Some matches are defined by one key shot or rally. Roger Federer’s 2-6, 7-6 (6), 6-1 win over Jo-Wilfried Tsonga in Monte Carlo on Friday was defined by one key stat: Federer’s break-point conversion rate. He was two of 19.

Over the course of the first two sets, Tsonga always seemed to be serving; and every time you turned around, he was facing another break point. At one stage late in the second set, Jo had served 68 points, while Federer had served exactly half that many at 34. The pattern was the same throughout: Federer would come up with something brilliant—a topspin lob winner, a flick backhand pass, a strong forehand down the line—to reach break point, and then Tsonga would wipe it away.
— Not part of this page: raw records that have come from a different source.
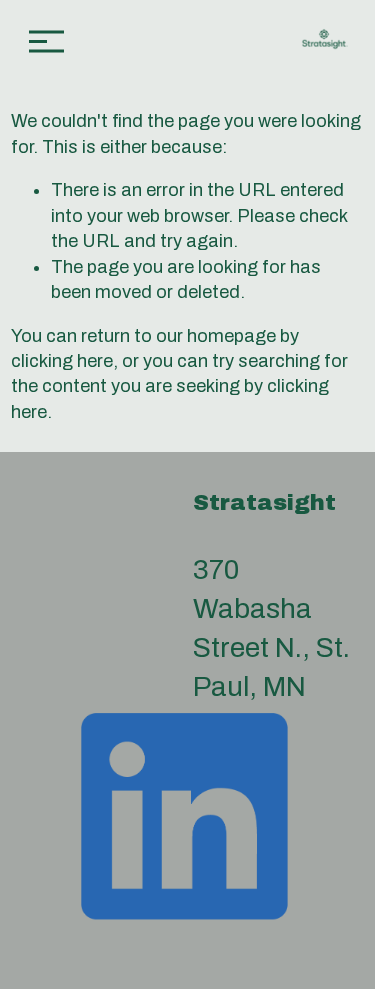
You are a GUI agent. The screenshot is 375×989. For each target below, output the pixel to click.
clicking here (62, 361)
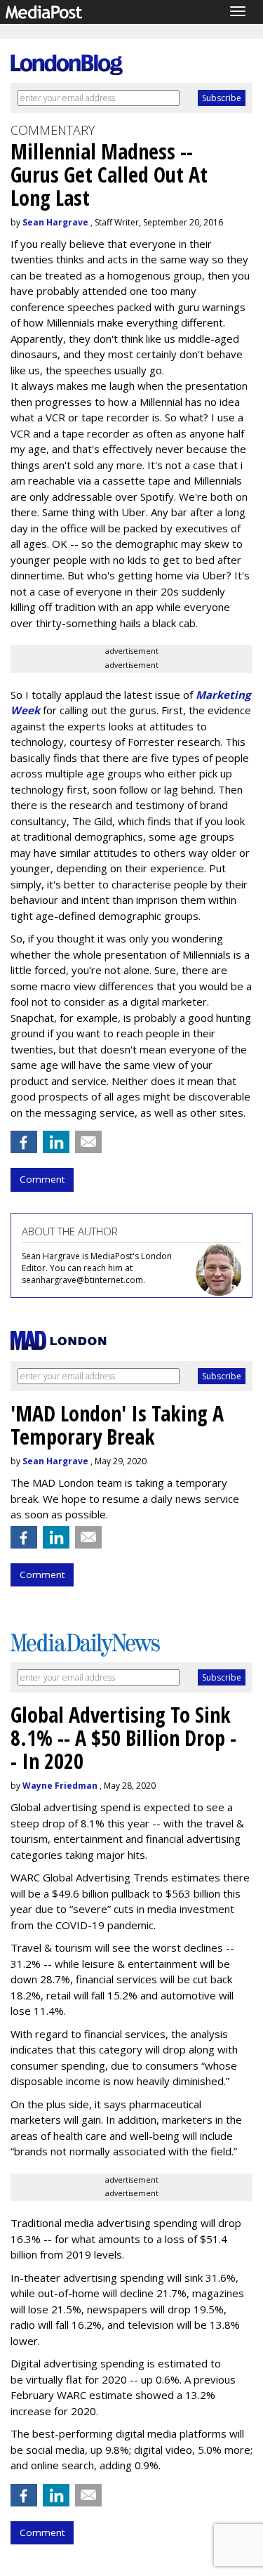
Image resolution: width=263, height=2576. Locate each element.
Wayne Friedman (59, 1786)
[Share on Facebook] (24, 1142)
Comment (42, 1179)
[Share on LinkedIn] (56, 1142)
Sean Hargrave (55, 222)
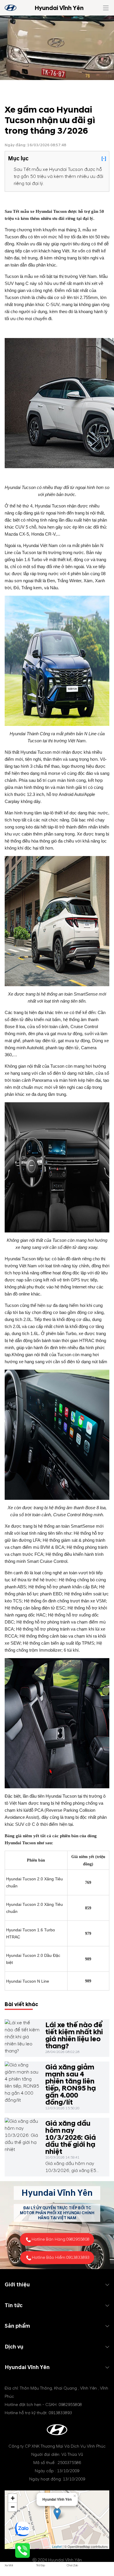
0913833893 (77, 2257)
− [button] (13, 2507)
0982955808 (77, 2239)
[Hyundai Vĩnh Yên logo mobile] (10, 8)
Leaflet (57, 2546)
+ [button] (13, 2498)
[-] (103, 159)
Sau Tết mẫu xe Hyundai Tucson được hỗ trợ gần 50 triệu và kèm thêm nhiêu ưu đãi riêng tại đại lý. (58, 176)
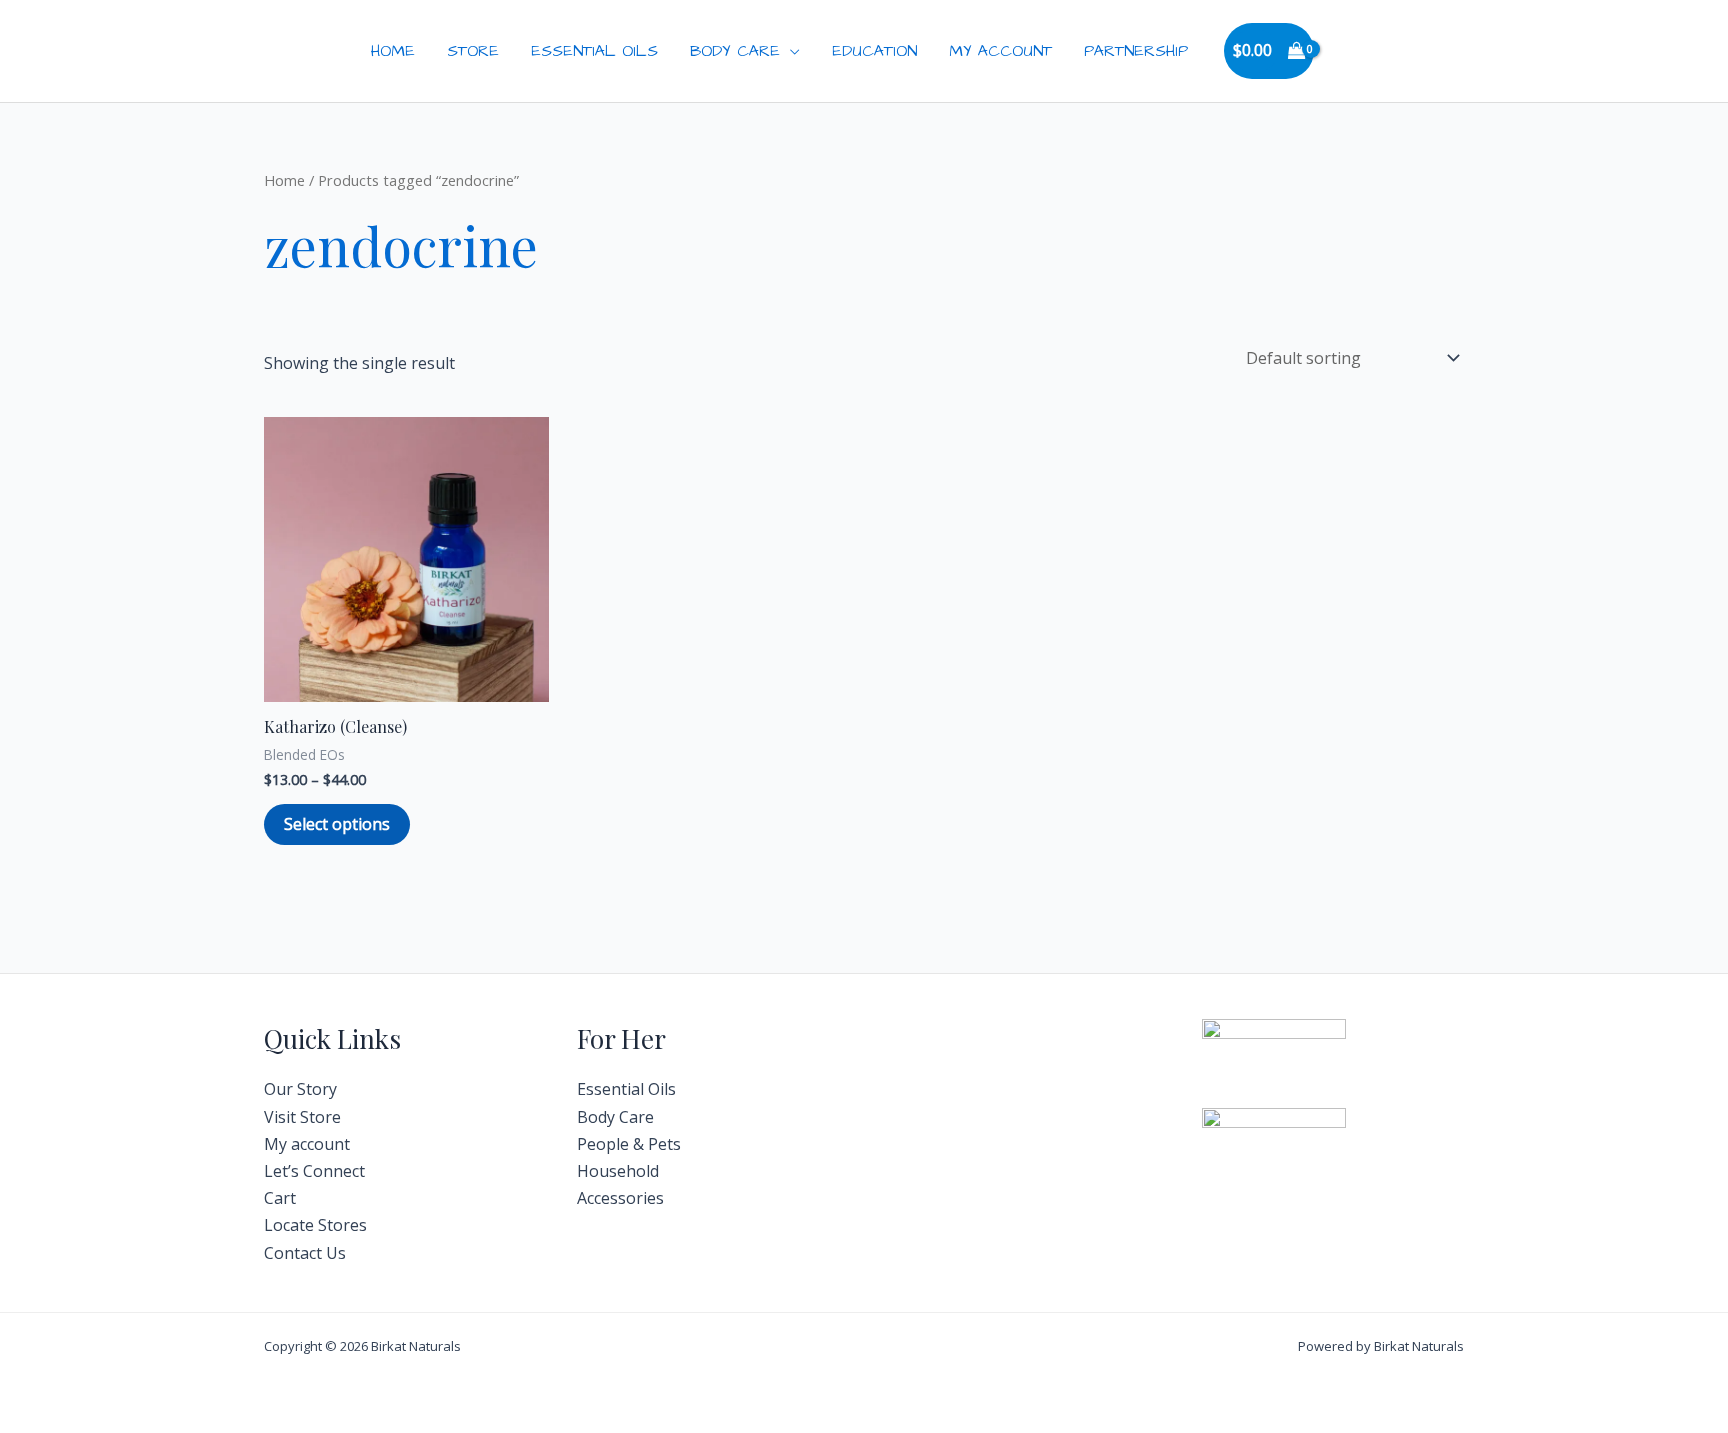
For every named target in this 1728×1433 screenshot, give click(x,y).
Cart (280, 1198)
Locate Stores (315, 1225)
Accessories (620, 1198)
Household (618, 1171)
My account (307, 1144)
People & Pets (629, 1144)
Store (473, 51)
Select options (337, 824)
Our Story (300, 1089)
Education (874, 51)
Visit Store (302, 1117)
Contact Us (305, 1253)
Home (393, 51)
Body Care (735, 51)
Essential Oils (594, 51)
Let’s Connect (314, 1171)
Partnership (1136, 51)
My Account (1000, 51)
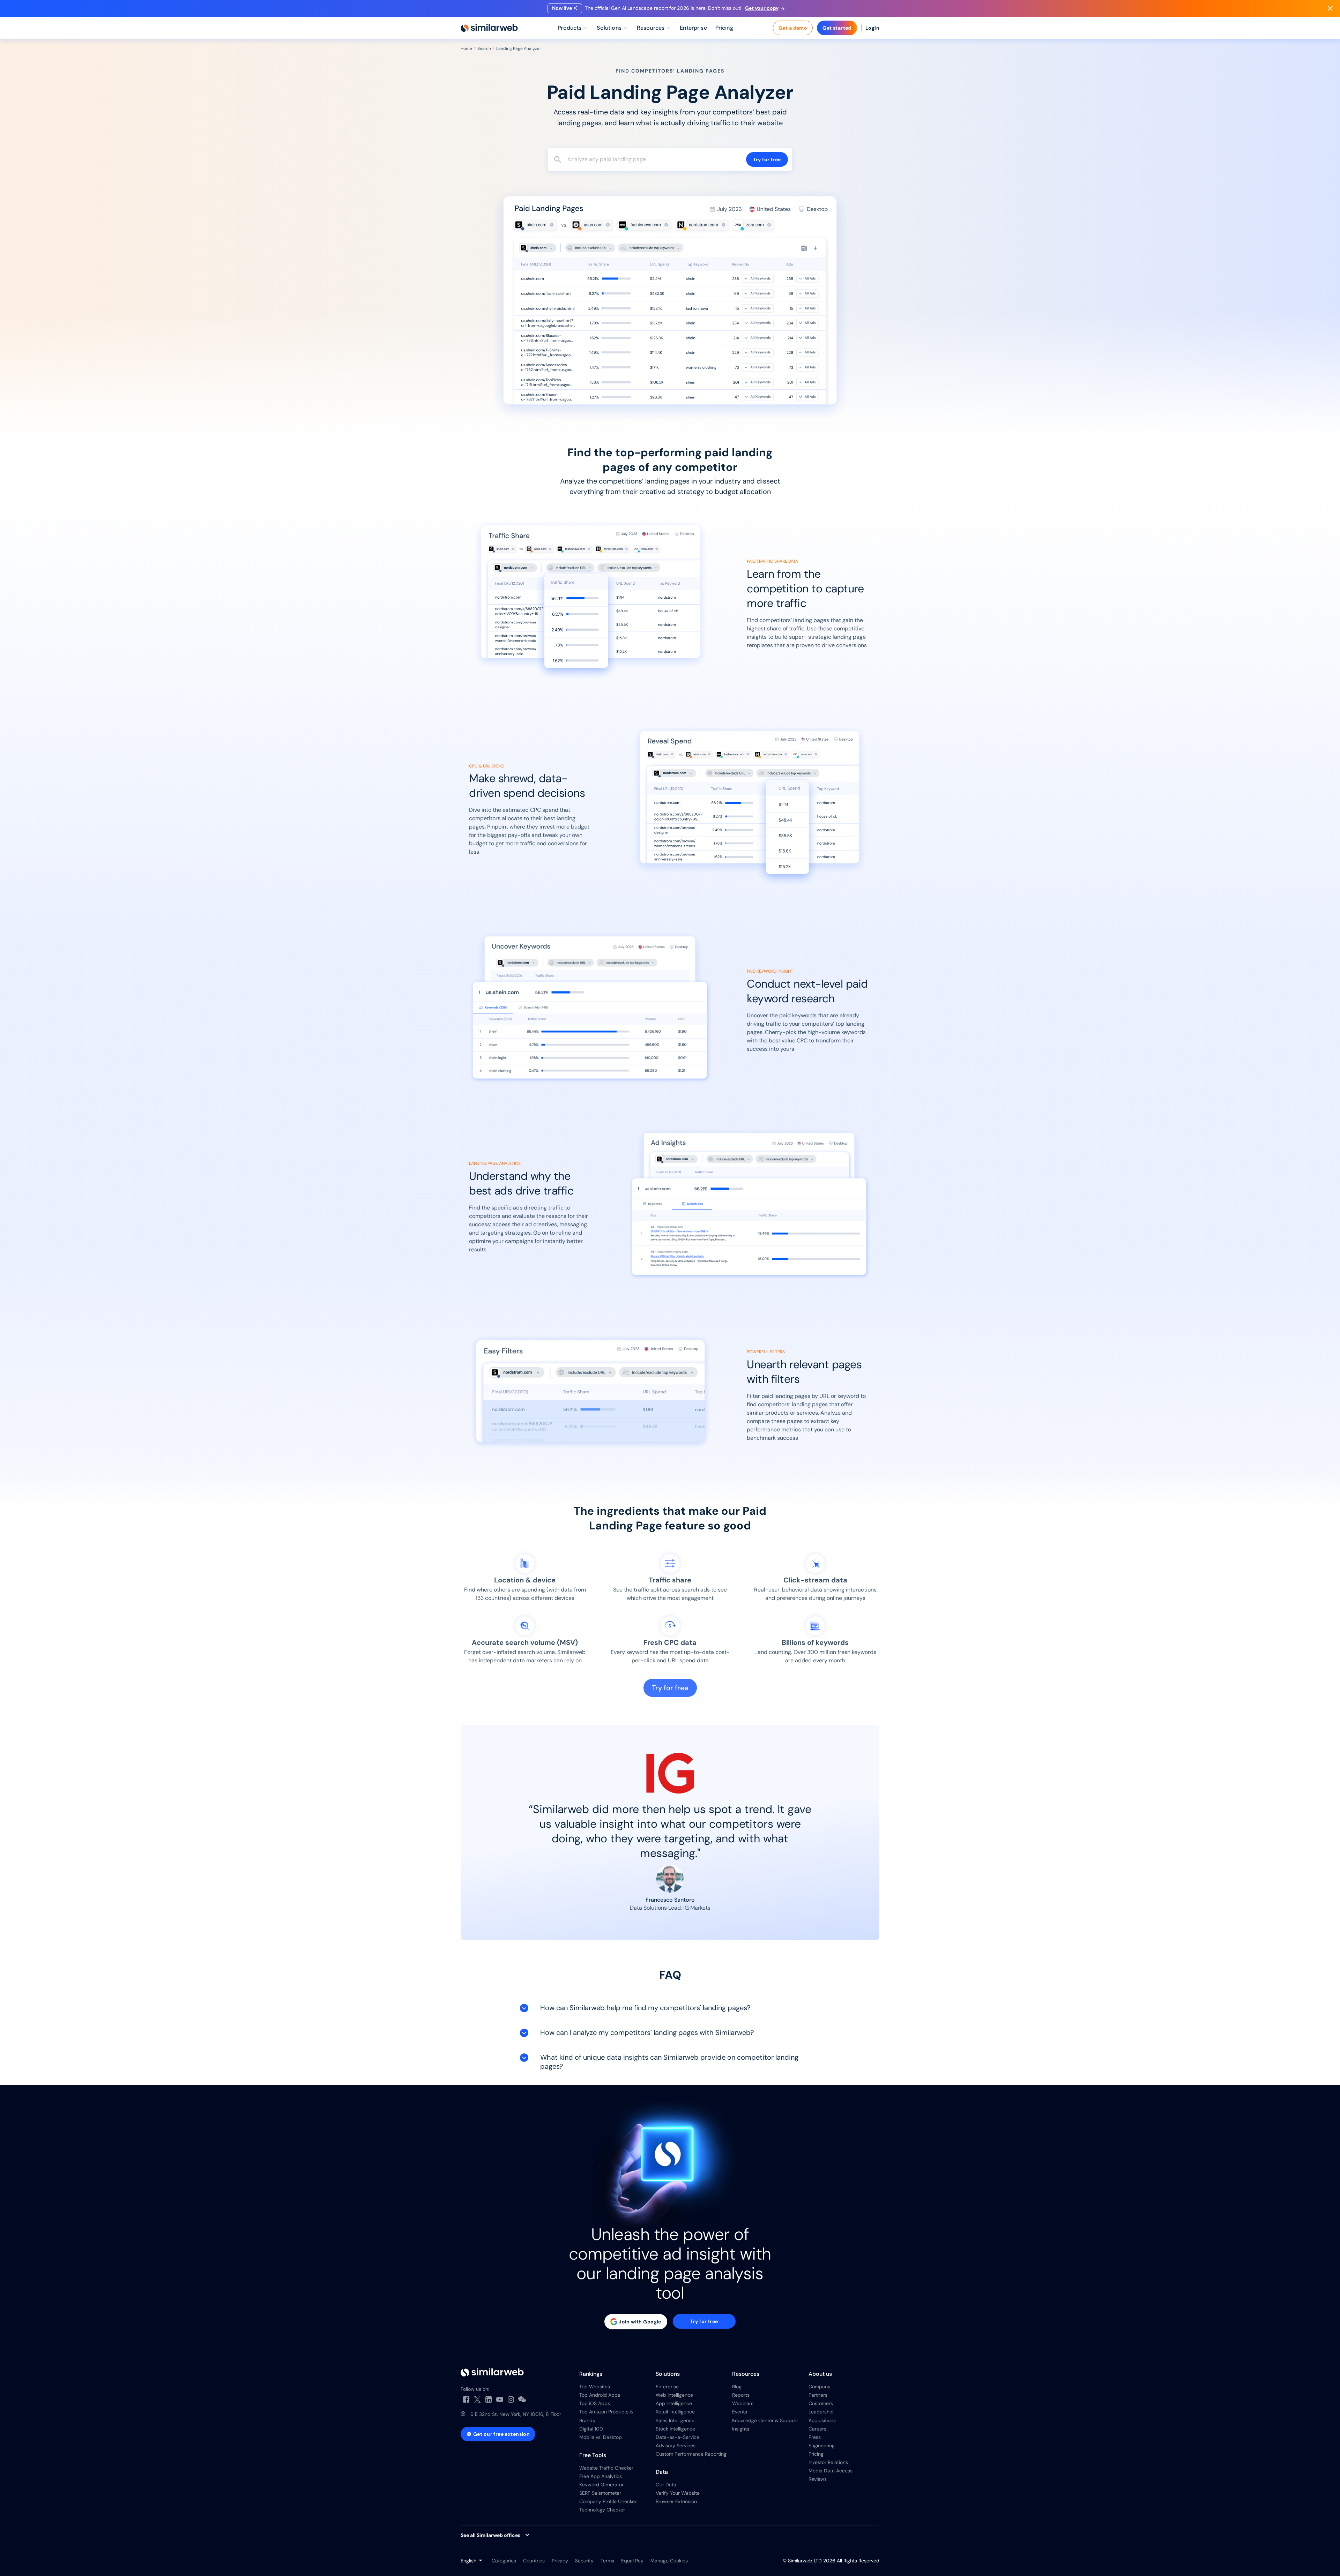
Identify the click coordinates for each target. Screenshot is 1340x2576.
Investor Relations (828, 2462)
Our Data (666, 2484)
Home (466, 48)
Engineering (822, 2445)
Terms (607, 2561)
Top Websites (594, 2386)
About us (820, 2373)
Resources (745, 2373)
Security (584, 2561)
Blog (737, 2386)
Federer’s break points turned into a chess match, as Jo came up with different ways to survive them. He used his wide kick serve to draw short returns from Federer, and when that became predictable, he sent a surprise bomb down the T. Between them, the two players found a seemingly infinite variety of ways to keep Federer from breaking. Federer flipped a short backhand into the net. He shanked a backhand pass wide. He chose the wrong direction with an easy forehand pass. Jo knocked off a down-the-line forehand. He rifled a service winner. He wedged an inside-in forehand approach into the corner on one point, then wedged one inside-out on the next. Early in the second set, after Federer knifed a slow second-serve return into the bottom of the net, he shook his head and smiled sarcastically. Two games later, he bashed a ball out of the stadium and received a rare warning from the chair umpire.

The odd thing was that while Tsonga spent the match perpetually teetering on the brink, he very nearly won it in straight sets. Up 6-2, 3-2, Jo reached break point on Federer’s serve. But he backed up on a backhand and put it in the net. Twenty minutes later, after saving three more break points, Tsonga went up 0-30 on Federer’s serve at 5-6—two more points and it was over. At 0-30, Jo took a big cut at a forehand and landed it near the baseline, but Federer was there to reflex it back on the short hop; Tsonga’s next forehand went astray. At 15-30, Federer shanked a forehand that dropped inside the baseline, and clipped the net cord with another forehand, before winning the point, and eventually the game.

Finally, in the second-set tiebreaker, Tsonga saved three set points from 3-6 down, only to pull the trigger too early at 6-6 and fire a forehand into the net. When Federer won the next point, and the set, with a forehand volley, the crowd stood. Jo, understandably, slumped.

From there, it felt like it was only a matter of time before Federer broke through and Tsonga broke down. It happened quickly, in Jo’s second service game. He managed to save break points number 14 and 15, but not number 16—a forcing inside-out forehand approach from Federer made sure of that. Tsonga threw up a backhand lob that landed long. He might as well have been throwing up a white flag.

Aggressive but erratic, Federer hit 40 winners, made 45 errors, and was 21 of 28 at the net. His excellence in tiebreakers saved him from his dismal break-point percentage. He got angry, but he never went away. Persistence, rather than prettiness, pulled Federer through today.